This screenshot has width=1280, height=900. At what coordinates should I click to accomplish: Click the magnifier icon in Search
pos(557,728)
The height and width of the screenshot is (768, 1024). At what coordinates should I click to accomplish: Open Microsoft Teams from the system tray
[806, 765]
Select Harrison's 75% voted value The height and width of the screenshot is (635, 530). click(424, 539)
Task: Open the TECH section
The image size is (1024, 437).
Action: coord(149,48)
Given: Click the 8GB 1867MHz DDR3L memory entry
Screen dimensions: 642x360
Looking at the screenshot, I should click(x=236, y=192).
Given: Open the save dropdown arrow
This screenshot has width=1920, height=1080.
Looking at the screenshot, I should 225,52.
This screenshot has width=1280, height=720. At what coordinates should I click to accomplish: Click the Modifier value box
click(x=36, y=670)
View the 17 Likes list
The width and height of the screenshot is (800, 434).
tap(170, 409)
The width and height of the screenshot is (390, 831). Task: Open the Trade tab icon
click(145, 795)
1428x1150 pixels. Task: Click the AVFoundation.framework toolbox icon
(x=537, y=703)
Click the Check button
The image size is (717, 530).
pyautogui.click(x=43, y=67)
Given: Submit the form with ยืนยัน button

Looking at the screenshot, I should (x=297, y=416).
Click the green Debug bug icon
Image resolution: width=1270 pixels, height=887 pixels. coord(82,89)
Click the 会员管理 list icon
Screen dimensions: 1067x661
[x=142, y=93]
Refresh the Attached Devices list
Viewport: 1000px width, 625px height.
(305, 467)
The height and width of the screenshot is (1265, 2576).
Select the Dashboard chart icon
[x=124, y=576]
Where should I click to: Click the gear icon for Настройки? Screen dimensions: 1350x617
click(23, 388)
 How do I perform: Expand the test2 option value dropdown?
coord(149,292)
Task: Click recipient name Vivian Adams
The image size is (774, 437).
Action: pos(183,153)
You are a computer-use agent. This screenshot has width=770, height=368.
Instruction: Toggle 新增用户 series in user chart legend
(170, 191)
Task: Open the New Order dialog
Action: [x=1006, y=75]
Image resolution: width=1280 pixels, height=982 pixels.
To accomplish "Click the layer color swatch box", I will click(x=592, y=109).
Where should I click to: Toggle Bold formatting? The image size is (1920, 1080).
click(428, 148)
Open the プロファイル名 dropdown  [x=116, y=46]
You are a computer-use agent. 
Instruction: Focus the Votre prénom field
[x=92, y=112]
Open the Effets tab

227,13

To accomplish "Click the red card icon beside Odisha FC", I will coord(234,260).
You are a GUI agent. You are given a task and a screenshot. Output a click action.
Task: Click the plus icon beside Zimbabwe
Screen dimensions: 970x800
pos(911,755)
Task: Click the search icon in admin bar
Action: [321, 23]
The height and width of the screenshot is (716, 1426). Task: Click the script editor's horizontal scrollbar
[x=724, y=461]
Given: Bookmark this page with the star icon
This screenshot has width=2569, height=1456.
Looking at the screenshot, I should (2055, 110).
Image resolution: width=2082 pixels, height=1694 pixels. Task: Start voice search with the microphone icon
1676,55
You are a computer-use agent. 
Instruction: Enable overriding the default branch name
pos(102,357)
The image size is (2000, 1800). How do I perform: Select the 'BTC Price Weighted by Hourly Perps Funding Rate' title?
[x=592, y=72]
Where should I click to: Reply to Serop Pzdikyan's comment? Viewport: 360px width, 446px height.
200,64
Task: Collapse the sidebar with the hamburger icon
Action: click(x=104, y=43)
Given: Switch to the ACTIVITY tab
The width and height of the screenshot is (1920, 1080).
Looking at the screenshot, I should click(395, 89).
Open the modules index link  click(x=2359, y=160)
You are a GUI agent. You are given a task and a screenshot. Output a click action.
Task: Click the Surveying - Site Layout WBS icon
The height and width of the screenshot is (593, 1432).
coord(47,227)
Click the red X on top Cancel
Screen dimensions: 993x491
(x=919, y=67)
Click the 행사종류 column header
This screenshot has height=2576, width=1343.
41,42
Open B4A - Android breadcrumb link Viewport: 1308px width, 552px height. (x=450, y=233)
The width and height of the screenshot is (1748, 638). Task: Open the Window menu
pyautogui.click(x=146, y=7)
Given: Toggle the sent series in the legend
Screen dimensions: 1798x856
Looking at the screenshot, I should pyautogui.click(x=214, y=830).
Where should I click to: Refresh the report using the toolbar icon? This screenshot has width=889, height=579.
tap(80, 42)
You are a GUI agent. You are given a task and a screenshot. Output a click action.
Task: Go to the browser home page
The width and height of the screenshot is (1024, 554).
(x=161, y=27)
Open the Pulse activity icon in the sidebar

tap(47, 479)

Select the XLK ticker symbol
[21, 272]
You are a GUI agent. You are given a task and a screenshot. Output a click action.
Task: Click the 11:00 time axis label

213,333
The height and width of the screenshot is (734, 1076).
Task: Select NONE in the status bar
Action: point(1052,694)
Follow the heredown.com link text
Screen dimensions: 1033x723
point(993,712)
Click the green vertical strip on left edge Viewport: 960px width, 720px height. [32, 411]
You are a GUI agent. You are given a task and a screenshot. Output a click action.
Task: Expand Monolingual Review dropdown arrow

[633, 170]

- [Task description]:
Pick out and copy every line in the listing above that contains the string "dimensions". Case counts.

- [Written answer]:
Screen dimensions: 642x360
Screen dimensions: 1067x661
Where should I click to: Click the gear icon for Настройки? Screen dimensions: 1350x617
Screen dimensions: 970x800
Screen dimensions: 993x491
Screen dimensions: 1798x856
Screen dimensions: 1033x723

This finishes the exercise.